[start of Reading passage]

# Pics of Our Furbaby Coming Home Soon!



## Petsrlove (Dec 21, 2011)

I am new to the forum and wanted to share a few pics (proud Momma) of our new furbaby coming home soon...sorry they are a little washed out!


----------



## Kel (Feb 1, 2011)

Awww, amazing colours on your puppy! Congratulations and enjoy!


----------



## puppylove (Jul 25, 2011)

Welcome to the forum What a stunning puppy. What colour would you call his coat?


----------



## Ali79 (Mar 30, 2011)

Hello - he is absolutely gorgeous - no wonder you are excited. We lost our Cavvie in February last year to the same illness as yours but Beau has brought the joy back into our lives the same as your little boy will. Love his colouring


----------



## Petsrlove (Dec 21, 2011)

Thank you so much for all of the sweet replies! He is a Chocolate Tri Merle...Yes...We look forward to having the joy of another furbaby as it is so lonely without one...We have wanted a chocolate dog for a long time and came across the chocolate merle and fell head over heels in love...just had to have one!


----------



## kendal (Jul 16, 2009)

Do you have a name for him yet. stunning colour what colour werr mum and dad and the rest of the litter


----------



## Laura(L)Izzie (Sep 9, 2011)

Gorgeous baby  Just replied on your other post so i'll leave it at that


----------



## Petsrlove (Dec 21, 2011)

Thank you! His name is Kona. Mom was a Black and White and Dad was a solid Chocolate Merle. There were 4 pups total, there was 1 black, 1 blue merle and 2 choc merles, the other choc merle was a golden creme with some milk choc. coloring.


----------



## JoJo (Mar 2, 2011)

yummy scrummy colour  ... welcome to the forum ...


----------



## JulesB (Mar 6, 2011)

What a gorgeous boy! I can't wait to see how his colour develops as he grows.

x


----------



## Janev1000 (Oct 4, 2011)

The 1st pic is just too cute!!


----------



## Dee123 (Aug 20, 2011)

Stunning baby!


----------



## Sezra (May 20, 2011)

Welcome to the forum!  Kona is gorgeous!


----------



## M&M's mummy (Jul 12, 2011)

OMG he is just gorgeous!!!! :love-eyes::love-eyes::love-eyes:


WANT WANT WANT!!!!!!! lucky you !!!!!


----------



## Mogdog (Feb 6, 2011)

Kona is one of the prettiest cockapoos I've seen :love-eyes::love-eyes::love-eyes: ... lovely!


----------



## Oddson (Jun 17, 2011)

So so cute, enjoy.


----------



## dave the dog (Jun 4, 2011)

Wow! Amazing coat colour. I love him!

[end of Reading passage]
[start of Stored data]

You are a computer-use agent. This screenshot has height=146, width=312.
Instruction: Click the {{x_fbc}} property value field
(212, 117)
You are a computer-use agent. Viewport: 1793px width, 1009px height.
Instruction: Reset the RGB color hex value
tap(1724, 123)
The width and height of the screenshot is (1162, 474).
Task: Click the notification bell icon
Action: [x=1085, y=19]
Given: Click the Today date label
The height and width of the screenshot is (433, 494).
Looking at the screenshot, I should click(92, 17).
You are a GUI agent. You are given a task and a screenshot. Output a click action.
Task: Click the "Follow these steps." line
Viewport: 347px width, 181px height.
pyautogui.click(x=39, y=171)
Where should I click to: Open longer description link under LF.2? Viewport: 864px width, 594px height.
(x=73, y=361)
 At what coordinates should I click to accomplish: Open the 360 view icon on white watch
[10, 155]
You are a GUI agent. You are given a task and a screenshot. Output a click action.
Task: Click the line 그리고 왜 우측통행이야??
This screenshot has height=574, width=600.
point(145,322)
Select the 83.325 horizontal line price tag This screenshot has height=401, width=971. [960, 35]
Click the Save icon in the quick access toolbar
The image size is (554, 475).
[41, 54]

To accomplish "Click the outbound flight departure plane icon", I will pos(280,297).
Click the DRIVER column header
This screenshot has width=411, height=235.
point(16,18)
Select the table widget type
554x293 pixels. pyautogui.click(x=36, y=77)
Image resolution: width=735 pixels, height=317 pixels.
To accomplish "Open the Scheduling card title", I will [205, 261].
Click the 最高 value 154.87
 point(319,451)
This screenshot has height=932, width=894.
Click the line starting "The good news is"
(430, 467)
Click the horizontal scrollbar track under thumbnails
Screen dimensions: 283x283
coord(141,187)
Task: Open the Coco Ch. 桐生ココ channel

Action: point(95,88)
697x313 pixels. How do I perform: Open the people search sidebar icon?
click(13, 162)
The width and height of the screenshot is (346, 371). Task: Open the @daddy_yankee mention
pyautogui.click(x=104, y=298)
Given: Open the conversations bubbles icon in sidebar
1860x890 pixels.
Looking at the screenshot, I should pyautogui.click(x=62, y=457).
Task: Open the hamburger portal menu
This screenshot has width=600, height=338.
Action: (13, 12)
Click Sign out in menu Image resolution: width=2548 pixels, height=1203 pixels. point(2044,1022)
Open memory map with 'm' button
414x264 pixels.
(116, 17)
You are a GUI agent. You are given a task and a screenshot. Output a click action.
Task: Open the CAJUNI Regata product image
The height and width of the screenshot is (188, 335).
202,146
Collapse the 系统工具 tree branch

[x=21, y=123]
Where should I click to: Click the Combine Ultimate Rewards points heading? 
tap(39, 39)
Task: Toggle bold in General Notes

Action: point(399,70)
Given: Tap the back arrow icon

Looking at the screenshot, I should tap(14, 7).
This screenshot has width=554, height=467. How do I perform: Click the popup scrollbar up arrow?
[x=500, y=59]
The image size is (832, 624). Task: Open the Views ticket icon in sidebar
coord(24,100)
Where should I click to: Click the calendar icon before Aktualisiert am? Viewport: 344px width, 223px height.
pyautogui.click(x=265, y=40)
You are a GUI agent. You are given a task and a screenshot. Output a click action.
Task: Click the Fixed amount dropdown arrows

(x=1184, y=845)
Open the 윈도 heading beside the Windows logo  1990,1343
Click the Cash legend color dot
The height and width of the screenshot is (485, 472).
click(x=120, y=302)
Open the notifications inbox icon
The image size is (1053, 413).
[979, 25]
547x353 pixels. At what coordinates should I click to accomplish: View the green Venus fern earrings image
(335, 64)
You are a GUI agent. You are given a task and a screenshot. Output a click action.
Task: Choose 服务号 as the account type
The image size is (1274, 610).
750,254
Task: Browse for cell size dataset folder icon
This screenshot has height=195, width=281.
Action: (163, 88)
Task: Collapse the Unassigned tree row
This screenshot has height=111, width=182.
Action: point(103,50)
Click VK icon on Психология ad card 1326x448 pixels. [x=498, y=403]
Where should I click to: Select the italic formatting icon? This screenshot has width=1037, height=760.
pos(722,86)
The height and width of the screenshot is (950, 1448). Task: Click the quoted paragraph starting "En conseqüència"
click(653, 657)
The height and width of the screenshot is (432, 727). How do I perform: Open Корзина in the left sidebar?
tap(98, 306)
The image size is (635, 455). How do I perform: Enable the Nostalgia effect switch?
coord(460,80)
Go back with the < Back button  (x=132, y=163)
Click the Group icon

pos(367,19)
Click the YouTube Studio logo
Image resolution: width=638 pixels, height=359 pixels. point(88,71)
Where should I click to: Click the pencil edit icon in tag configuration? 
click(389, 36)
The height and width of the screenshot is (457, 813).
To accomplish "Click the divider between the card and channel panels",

[end of Stored data]

Actions to take
1. Based on the puppy thread, decide whether each statement agrees with it. Answer yes or no, and quote the words that decide it. (a) The puppy is a Chocolate Tri Merle. (b) The puppy's litter had five pups. (c) The puppy's father was a solid Chocolate Merle.
2. Summarize the puppy thread in two sentences.
3. Carry the puppy thread forward by writing the next post after the last one shown.
The records play no role in any of these tasks.

Answers to the problems
1.
(a) Yes: "He is a Chocolate Tri Merle"
(b) No: "There were 4 pups total"
(c) Yes: "Dad was a solid Chocolate Merle"

2. A new forum member shares pictures of a puppy named Kona who is coming home soon and explains that he is a Chocolate Tri Merle from a litter of four. Other members welcome the poster and praise the puppy's coat color.

3.
Meg x


----------



## wilfiboy (Sep 18, 2010)

Hi I wondered if you had upto date pictures of the lovely Kona as I'm eager to see how his coat has changed. 
We've just got Fergus this summer who has very similar markings and just wondered what he'd turn out like x


----------



## Mazzapoo (Jul 28, 2013)

Ha ha, great pictures Karen, he looks so expectant of good things coming his way!


----------



## wilfiboy (Sep 18, 2010)

He's looking at Richard who is looking through the window at him, you can see his tailwagging x


----------



## Tinman (Apr 23, 2013)

Very very cute! Welcome x


----------



## lady amanda (Nov 26, 2010)

Hi there!
are you in North America? I think I noticed a docked tail.

Gorgeous colouring!


----------



## SamRinde (Jun 10, 2013)

I love Merle coloring. Fergus is such a cutie with his, and I forget the other one that I think is Fergus's sibling? Kona is gorgeous as well!


----------



## wilfiboy (Sep 18, 2010)

This is an old thread from 2012 I was just thinking the lady who started it may get email alerts when people reply to it....I have actually emailed her cos I'd love to know what he looks like now but she hasn't replied she may think I'm a crackpot 
I sooo hope she does xx


----------



## lady amanda (Nov 26, 2010)

Oh I was paying attention today eh!
you know, I bet if I scroll back through I probably made the same comment before! LOL


----------



## Yogi bear (Feb 25, 2013)

O.M.G!! Oh my! Just adorable! And a stunning colour! Can't wait for more pics  welcome x

https://www.facebook.com/SeymourTheRedCockapoo


----------



## Tinman (Apr 23, 2013)

wilfiboy said:


> He's looking at Richard who is looking through the window at him, you can see his tailwagging x


Oh Karen he is the sweetest!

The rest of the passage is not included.